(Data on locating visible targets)
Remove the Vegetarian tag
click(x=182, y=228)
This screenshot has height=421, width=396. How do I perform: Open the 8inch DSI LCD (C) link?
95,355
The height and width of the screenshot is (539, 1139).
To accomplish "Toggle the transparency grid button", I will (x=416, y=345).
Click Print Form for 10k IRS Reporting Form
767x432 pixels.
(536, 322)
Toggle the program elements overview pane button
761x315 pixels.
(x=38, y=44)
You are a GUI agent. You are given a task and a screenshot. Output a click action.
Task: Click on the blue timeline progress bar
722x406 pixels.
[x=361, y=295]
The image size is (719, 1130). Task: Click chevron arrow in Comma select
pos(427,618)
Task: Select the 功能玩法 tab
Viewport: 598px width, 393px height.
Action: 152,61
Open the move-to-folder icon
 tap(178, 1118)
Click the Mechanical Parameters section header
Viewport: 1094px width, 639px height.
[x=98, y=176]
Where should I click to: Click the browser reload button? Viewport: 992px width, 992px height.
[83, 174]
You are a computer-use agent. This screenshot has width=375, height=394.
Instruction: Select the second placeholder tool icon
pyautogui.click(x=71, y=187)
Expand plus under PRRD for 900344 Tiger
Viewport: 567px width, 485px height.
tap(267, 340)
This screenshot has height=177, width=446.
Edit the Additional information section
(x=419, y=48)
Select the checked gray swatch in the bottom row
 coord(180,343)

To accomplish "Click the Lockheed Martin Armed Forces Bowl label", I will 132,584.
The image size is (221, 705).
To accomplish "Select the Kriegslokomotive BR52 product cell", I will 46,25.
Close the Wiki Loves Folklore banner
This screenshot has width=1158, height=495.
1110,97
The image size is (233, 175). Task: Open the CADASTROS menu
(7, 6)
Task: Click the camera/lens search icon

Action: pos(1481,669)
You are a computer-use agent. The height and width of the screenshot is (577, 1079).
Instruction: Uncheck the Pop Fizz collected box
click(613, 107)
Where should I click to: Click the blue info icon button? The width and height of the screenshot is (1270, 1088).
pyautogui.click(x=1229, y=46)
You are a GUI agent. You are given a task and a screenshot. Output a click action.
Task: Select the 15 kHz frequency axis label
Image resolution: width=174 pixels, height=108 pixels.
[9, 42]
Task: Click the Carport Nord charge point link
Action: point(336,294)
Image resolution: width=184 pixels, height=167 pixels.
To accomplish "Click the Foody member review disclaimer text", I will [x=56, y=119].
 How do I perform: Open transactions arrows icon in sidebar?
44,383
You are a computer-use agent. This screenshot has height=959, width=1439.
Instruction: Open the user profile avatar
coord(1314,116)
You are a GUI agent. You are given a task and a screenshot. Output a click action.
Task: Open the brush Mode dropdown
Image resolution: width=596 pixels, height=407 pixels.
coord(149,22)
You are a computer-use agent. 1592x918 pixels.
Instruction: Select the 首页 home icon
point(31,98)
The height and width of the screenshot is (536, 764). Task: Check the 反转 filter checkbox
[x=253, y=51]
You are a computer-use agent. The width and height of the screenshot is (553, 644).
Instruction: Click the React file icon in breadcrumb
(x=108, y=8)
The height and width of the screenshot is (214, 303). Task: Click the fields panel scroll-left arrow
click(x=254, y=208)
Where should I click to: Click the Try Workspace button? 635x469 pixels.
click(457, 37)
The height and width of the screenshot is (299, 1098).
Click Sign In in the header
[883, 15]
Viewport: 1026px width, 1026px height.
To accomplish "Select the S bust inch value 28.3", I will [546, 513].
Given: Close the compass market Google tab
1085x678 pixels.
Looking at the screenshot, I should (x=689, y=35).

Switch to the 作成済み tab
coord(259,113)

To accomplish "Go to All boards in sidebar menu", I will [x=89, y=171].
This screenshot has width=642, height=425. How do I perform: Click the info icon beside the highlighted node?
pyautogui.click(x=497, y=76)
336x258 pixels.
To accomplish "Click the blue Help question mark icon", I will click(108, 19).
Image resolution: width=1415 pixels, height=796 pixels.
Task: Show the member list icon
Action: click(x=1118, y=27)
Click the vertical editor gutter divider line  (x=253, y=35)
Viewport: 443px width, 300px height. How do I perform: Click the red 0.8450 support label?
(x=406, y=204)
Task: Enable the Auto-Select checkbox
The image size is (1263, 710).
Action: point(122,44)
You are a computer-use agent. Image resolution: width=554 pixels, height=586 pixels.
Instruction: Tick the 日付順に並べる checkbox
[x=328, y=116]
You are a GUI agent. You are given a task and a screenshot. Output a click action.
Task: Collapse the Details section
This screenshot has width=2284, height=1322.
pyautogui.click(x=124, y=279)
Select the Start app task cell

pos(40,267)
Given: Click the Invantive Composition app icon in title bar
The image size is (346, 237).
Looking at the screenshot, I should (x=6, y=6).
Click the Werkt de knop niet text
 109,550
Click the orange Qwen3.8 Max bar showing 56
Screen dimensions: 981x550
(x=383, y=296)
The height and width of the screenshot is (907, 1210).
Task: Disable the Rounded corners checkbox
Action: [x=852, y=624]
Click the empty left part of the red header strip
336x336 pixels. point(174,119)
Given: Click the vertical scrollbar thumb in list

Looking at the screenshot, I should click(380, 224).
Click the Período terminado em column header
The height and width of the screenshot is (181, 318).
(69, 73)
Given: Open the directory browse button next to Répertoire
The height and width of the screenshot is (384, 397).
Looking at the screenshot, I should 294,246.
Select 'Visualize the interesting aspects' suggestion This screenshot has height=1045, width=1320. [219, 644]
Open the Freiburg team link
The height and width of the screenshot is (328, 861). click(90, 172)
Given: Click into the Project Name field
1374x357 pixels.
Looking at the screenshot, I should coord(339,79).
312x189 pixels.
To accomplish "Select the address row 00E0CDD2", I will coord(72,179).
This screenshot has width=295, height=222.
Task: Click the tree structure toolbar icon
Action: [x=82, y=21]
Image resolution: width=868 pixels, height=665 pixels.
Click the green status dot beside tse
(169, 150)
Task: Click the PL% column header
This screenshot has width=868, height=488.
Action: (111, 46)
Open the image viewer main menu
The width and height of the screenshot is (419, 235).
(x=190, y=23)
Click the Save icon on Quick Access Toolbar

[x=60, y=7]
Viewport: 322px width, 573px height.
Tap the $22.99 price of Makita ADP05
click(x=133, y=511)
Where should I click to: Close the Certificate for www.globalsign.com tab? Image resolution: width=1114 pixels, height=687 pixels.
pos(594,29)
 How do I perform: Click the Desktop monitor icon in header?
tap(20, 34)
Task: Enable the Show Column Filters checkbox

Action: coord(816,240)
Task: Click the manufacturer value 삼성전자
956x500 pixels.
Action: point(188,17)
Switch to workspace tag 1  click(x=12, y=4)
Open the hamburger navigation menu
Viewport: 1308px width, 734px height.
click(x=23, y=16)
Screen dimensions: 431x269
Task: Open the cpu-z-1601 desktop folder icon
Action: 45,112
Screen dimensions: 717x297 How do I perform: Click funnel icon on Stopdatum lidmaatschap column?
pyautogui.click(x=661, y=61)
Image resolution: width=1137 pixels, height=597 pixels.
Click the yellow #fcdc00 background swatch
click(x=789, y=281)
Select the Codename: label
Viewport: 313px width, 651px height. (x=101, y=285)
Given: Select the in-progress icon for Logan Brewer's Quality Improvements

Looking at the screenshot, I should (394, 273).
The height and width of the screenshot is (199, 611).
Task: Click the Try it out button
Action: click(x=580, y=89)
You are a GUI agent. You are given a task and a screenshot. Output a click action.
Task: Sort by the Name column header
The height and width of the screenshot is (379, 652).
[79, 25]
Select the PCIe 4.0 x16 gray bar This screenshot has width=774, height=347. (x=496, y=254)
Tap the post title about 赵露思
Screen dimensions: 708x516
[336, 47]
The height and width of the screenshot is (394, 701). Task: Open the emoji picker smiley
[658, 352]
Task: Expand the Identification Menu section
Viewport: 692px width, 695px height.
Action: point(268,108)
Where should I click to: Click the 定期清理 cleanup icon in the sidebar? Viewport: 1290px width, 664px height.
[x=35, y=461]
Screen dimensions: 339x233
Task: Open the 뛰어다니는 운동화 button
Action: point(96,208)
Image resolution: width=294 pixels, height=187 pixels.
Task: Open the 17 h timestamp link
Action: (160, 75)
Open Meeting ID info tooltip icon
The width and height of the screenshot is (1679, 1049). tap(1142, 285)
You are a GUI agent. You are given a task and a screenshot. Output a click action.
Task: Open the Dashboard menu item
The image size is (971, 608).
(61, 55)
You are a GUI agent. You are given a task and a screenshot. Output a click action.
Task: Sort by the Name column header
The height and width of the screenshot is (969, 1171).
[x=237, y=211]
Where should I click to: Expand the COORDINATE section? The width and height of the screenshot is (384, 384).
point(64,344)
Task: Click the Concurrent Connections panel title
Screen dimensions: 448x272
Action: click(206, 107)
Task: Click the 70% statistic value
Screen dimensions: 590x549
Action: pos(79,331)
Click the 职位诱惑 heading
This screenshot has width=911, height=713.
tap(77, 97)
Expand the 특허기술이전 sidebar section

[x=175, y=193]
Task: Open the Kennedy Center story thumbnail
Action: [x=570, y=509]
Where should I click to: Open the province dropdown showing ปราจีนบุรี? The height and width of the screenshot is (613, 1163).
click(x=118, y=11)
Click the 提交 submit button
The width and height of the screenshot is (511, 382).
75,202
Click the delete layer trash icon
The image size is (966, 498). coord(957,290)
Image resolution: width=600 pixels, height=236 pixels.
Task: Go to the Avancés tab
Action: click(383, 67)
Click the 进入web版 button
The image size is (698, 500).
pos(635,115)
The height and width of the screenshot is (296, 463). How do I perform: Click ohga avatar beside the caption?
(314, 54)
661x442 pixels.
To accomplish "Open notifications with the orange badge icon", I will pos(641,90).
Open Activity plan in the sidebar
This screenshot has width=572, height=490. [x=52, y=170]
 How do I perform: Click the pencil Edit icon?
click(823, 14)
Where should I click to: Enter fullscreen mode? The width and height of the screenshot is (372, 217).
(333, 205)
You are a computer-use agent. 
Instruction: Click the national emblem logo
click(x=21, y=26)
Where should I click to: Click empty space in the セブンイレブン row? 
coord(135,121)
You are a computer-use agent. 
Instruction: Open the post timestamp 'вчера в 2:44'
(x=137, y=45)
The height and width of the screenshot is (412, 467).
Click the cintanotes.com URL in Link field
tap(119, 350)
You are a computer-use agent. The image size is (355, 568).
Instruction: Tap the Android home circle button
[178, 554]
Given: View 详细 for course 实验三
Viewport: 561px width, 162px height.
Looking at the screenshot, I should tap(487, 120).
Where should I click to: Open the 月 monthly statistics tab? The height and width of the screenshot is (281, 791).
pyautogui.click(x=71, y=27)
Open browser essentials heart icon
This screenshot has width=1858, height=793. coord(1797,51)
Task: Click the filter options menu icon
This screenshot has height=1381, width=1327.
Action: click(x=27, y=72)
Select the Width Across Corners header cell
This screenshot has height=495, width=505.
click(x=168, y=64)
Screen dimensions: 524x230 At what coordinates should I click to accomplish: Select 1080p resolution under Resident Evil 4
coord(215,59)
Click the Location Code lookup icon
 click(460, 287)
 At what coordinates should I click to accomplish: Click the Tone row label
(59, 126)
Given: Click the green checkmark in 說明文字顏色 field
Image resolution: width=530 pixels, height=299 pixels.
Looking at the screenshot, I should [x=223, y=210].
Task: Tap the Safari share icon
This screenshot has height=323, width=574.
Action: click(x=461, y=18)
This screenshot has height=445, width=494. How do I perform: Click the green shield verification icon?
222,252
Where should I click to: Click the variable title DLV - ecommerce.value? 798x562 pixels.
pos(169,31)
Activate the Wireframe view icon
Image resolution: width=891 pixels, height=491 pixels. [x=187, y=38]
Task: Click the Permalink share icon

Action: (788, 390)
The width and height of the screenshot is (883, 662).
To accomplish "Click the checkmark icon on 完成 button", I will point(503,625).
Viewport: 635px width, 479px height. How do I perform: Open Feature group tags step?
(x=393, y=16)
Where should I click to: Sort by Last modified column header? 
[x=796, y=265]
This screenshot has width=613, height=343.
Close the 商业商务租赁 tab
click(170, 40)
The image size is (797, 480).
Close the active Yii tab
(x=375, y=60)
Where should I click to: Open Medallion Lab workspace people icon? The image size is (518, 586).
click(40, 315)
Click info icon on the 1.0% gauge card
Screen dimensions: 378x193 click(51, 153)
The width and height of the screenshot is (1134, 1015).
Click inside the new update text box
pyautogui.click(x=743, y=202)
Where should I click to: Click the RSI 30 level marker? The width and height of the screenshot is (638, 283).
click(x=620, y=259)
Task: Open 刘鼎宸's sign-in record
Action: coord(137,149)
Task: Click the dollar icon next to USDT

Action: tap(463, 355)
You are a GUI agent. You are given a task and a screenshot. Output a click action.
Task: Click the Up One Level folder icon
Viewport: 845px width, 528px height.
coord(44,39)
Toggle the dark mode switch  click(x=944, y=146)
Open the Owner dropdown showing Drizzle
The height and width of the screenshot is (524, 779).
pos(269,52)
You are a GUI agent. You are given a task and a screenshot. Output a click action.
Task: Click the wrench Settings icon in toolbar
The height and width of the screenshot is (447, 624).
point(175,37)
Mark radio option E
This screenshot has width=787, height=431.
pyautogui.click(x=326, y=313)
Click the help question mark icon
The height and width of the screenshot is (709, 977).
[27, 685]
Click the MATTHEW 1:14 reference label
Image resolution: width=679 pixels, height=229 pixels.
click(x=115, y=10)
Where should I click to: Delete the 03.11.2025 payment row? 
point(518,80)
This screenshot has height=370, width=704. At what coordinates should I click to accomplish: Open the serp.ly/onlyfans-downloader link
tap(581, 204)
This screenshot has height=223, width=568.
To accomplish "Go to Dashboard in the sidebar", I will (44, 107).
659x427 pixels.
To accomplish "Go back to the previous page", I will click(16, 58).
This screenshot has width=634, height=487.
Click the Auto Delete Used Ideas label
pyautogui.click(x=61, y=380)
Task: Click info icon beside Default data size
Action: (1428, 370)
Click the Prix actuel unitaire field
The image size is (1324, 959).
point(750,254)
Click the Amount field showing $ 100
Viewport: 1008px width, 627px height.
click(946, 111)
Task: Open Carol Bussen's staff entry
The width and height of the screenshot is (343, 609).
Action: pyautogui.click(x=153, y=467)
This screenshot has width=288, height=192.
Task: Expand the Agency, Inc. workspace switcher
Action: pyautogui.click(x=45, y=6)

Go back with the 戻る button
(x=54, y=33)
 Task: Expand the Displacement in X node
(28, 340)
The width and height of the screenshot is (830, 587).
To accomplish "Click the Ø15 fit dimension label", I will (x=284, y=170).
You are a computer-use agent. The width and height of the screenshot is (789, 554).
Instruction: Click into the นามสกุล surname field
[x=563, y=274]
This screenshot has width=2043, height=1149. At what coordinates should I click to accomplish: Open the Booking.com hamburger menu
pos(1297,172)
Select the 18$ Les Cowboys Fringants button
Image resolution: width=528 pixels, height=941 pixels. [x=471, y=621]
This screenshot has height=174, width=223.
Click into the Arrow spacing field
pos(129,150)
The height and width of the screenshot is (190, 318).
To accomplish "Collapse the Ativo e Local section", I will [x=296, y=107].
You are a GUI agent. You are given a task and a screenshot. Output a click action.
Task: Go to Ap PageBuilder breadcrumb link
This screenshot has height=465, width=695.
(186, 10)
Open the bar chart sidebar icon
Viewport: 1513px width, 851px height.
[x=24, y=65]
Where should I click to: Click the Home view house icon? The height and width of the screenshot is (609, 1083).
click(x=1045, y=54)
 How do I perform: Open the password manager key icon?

Task directions
Copy out the lines of the listing above again, starting with the line that contains "The height and width of the screenshot is (539, 1139)." and ending with the line that contains "Action: pos(1481,669)", both included.

Solution for this task
The height and width of the screenshot is (539, 1139).
To accomplish "Toggle the transparency grid button", I will (x=416, y=345).
Click Print Form for 10k IRS Reporting Form
767x432 pixels.
(536, 322)
Toggle the program elements overview pane button
761x315 pixels.
(x=38, y=44)
You are a GUI agent. You are given a task and a screenshot. Output a click action.
Task: Click on the blue timeline progress bar
722x406 pixels.
[x=361, y=295]
The image size is (719, 1130). Task: Click chevron arrow in Comma select
pos(427,618)
Task: Select the 功能玩法 tab
Viewport: 598px width, 393px height.
Action: 152,61
Open the move-to-folder icon
 tap(178, 1118)
Click the Mechanical Parameters section header
Viewport: 1094px width, 639px height.
[x=98, y=176]
Where should I click to: Click the browser reload button? Viewport: 992px width, 992px height.
[83, 174]
You are a computer-use agent. This screenshot has width=375, height=394.
Instruction: Select the second placeholder tool icon
pyautogui.click(x=71, y=187)
Expand plus under PRRD for 900344 Tiger
Viewport: 567px width, 485px height.
tap(267, 340)
This screenshot has height=177, width=446.
Edit the Additional information section
(x=419, y=48)
Select the checked gray swatch in the bottom row
 coord(180,343)

To accomplish "Click the Lockheed Martin Armed Forces Bowl label", I will 132,584.
The image size is (221, 705).
To accomplish "Select the Kriegslokomotive BR52 product cell", I will 46,25.
Close the Wiki Loves Folklore banner
This screenshot has width=1158, height=495.
1110,97
The image size is (233, 175). Task: Open the CADASTROS menu
(7, 6)
Task: Click the camera/lens search icon

Action: pos(1481,669)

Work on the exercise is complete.